たしかにグローバル化によって外国人とコミュニケーションする機会は増えましたが、コンピュータの翻訳技術もどんどん向上しています。最近は、ちょっとした仕事上のメールのやり取りなら「グーグル翻訳」で事足りるようになりました。音声の翻訳も含めて、その精度は短期間のうちに上がるでしょう。
そういう世界で大事なのは英語力ではありません。たとえばコンピュータが翻訳しやすい論理的な言葉遣いが母語でちゃんとできること、つまりそのような母語の論理的言語能力、考えを明確に伝える能力が高いことのほうが、はるかに重要です。
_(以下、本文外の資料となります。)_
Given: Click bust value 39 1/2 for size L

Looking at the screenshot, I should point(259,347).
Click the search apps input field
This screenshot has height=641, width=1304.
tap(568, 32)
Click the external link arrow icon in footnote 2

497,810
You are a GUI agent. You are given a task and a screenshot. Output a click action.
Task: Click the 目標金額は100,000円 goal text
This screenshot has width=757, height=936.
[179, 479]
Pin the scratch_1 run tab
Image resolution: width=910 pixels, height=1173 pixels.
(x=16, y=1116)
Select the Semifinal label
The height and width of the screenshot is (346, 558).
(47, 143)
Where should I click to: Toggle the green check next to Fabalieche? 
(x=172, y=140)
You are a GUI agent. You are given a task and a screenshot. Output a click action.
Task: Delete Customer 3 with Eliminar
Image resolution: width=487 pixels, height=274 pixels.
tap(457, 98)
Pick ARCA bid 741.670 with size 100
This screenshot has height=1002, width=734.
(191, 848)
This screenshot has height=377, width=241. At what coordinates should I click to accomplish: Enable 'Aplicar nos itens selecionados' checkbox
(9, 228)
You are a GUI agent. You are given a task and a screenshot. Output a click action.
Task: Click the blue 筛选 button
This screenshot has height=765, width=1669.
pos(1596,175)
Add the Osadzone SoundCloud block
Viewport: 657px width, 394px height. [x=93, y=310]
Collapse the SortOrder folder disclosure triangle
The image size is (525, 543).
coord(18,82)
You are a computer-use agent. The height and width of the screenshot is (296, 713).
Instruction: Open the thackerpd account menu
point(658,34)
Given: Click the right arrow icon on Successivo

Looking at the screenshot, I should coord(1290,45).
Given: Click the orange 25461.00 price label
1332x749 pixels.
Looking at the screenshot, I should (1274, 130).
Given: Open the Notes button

もちろん、英語の読み書きや英会話ができるに越したことはないでしょう。でも、それは今後の世界を生きていくための最優先課題ではありません。その前に身につけなければいけない別のスキルのほうが、圧倒的に多いのです。
英語はプログラミング言語の一種だと思って、練習して使いこなせるくらいが丁度いい距離感のように僕は感じています。
また、子供にコンピュータ・プログラミングを学ばせる親も増えました。英語教育が社会の「グローバル化」に対する過剰反応だとすれば、こちらは「IT化」を意識しているがゆえの錯覚のようなものです。たぶん、「これからはIT業界に入れば成功できる」という前提で考えているのでしょう。
はっきり言って、子供のときから単にプログラミングが書けること自体にはあまり価値はありません。IT関係の仕事で価値があるのはシステムを作れることです。プログラミングは、自分が論理的に考えたシステムを表現するための手段にすぎません。